DESCRIPTION OF THE TASK = Take the line containing "Instruction: Uncheck the" and each line after it through the end of the data below, and return them exactly, minus any pictures.

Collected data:
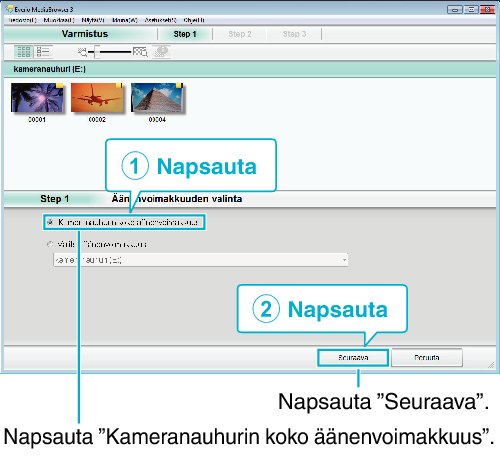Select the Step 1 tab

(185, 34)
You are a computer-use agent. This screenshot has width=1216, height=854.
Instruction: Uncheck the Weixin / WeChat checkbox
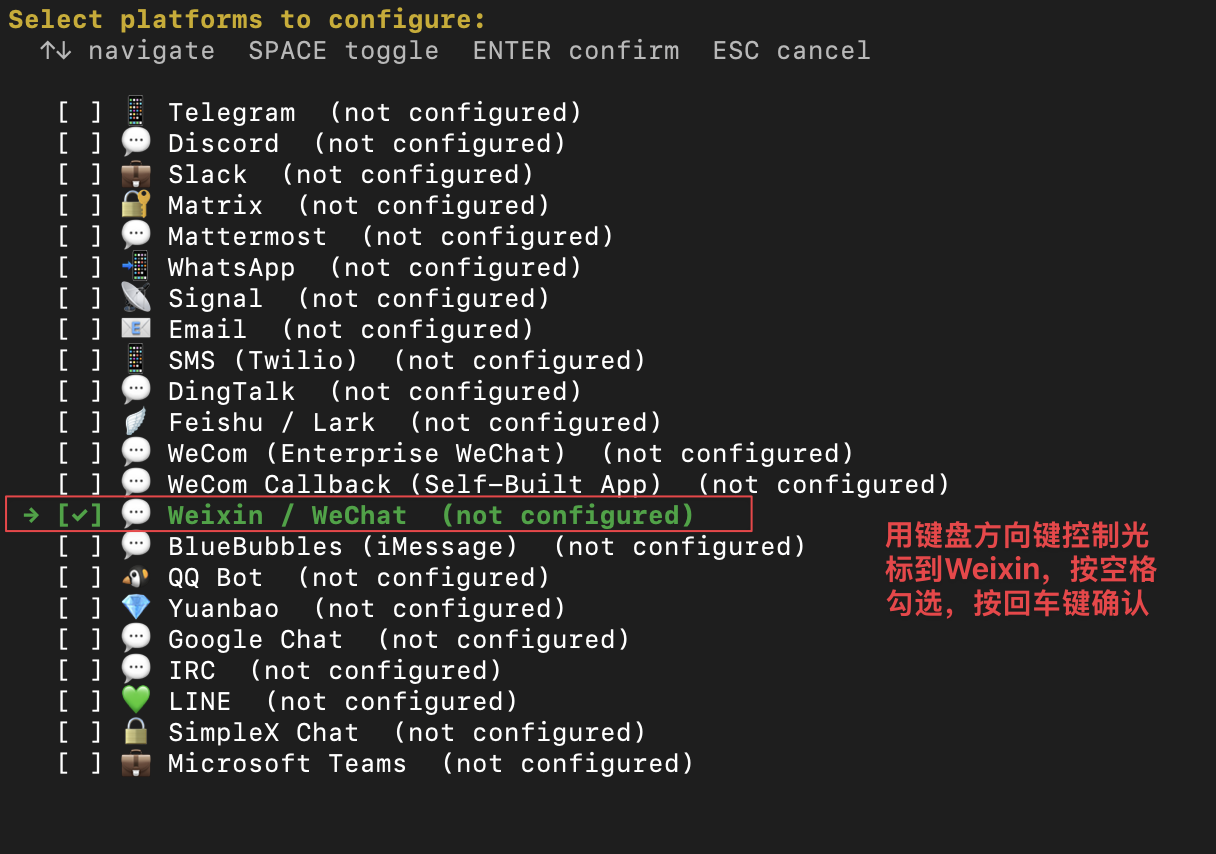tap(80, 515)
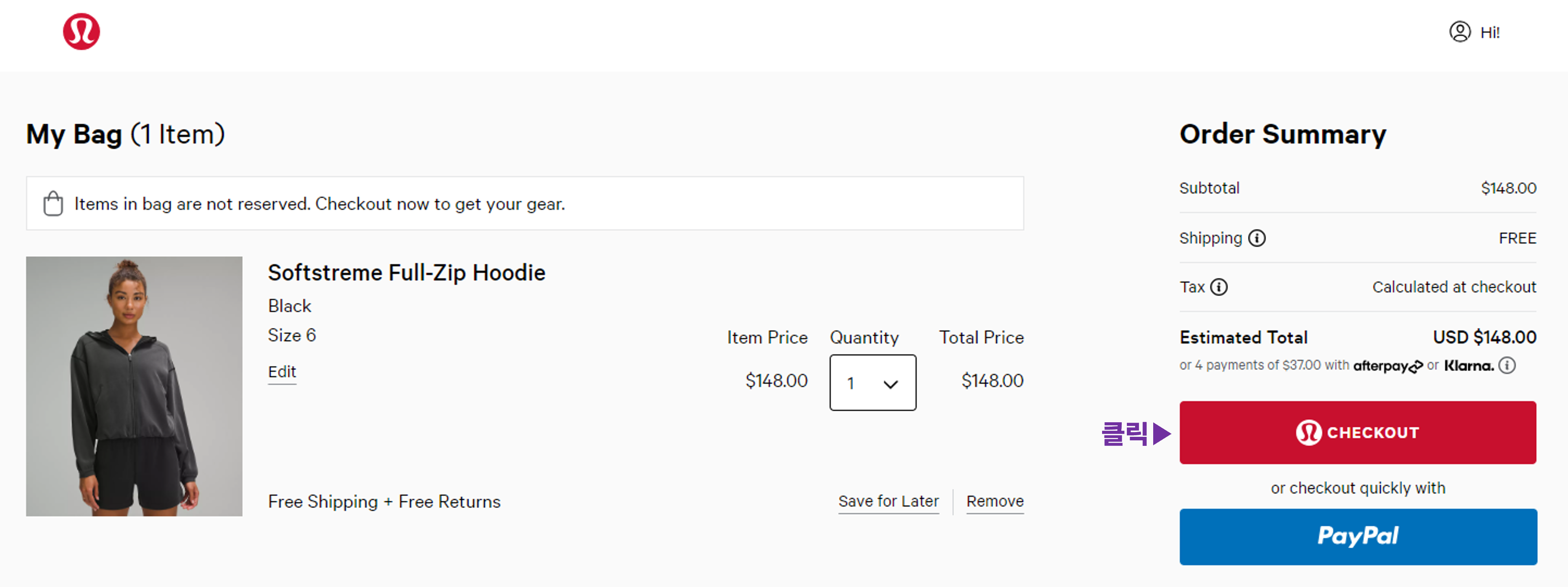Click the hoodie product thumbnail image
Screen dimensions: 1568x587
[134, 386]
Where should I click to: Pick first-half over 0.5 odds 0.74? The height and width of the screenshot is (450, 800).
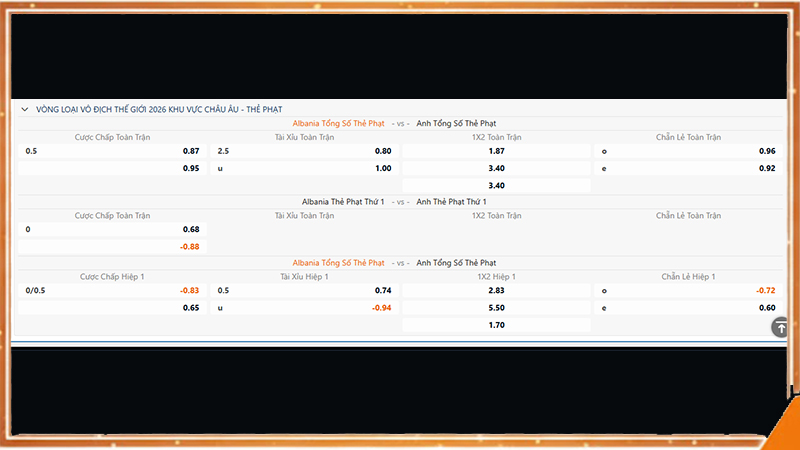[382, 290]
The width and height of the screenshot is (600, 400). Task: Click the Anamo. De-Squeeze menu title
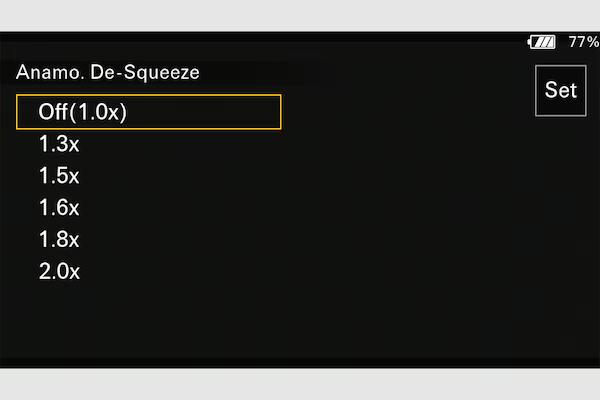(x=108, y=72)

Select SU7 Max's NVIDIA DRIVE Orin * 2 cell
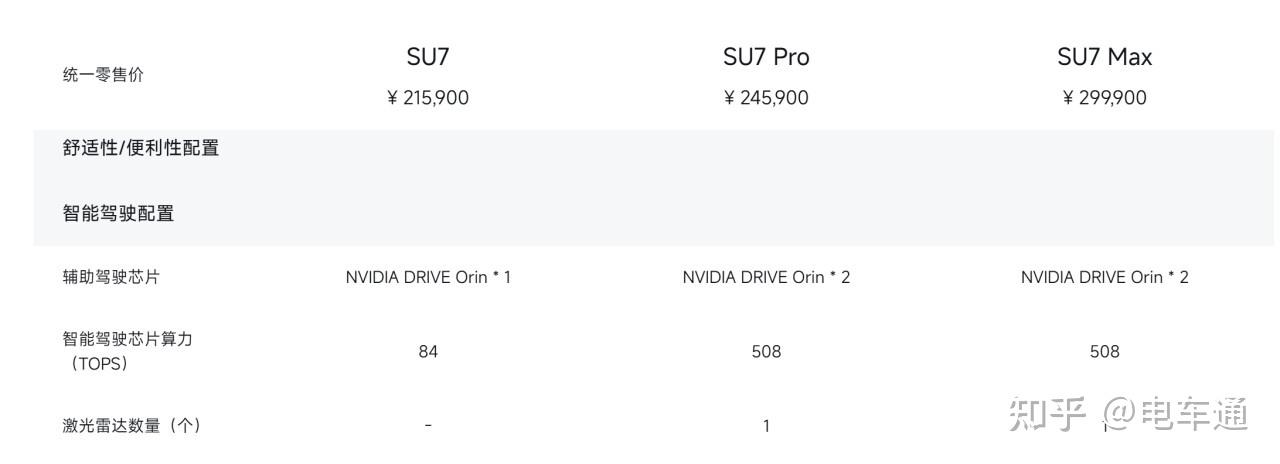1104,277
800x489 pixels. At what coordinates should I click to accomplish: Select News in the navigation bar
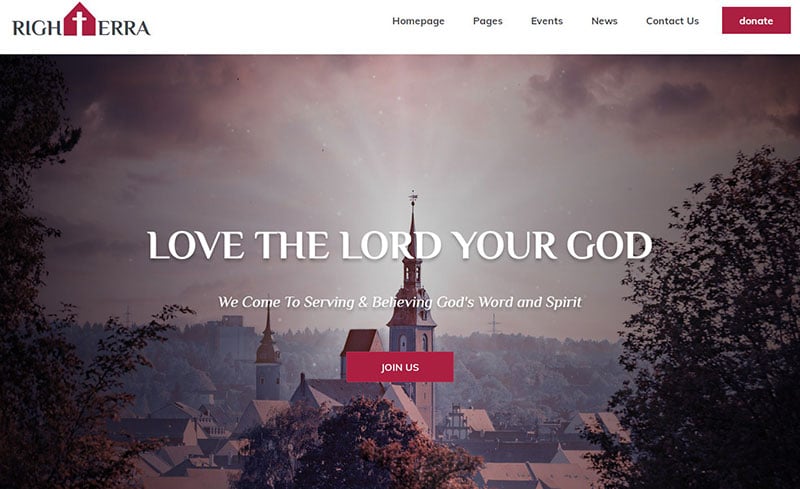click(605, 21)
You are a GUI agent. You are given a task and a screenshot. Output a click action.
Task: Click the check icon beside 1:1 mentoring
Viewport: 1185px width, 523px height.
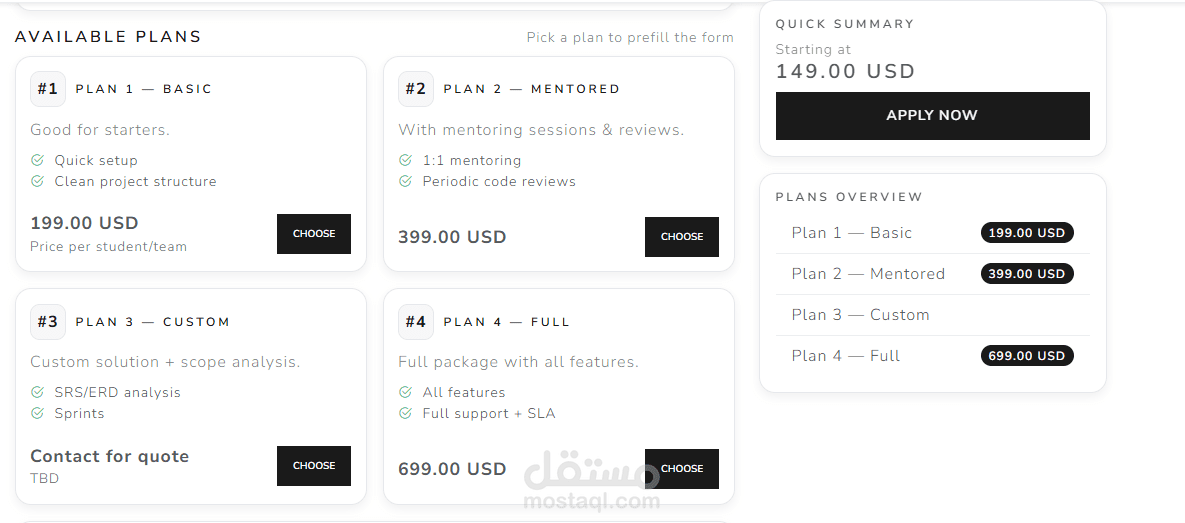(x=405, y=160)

RESPONSE TO THIS TASK =
Instruction: Uncheck the Weixin / WeChat checkbox
tap(80, 515)
Click the hoodie product thumbnail image
Screen dimensions: 1568x587
[134, 386]
Where should I click to: Pick first-half over 0.5 odds 0.74? The height and width of the screenshot is (450, 800).
[382, 290]
The width and height of the screenshot is (600, 400). Task: Click the Anamo. De-Squeeze menu title
(x=108, y=72)

Select SU7 Max's NVIDIA DRIVE Orin * 2 cell
1104,277
800x489 pixels. At what coordinates should I click to accomplish: Select News in the navigation bar
click(605, 21)
You are a GUI agent. You are given a task and a screenshot. Output a click action.
Task: Click the check icon beside 1:1 mentoring
Viewport: 1185px width, 523px height.
(x=405, y=160)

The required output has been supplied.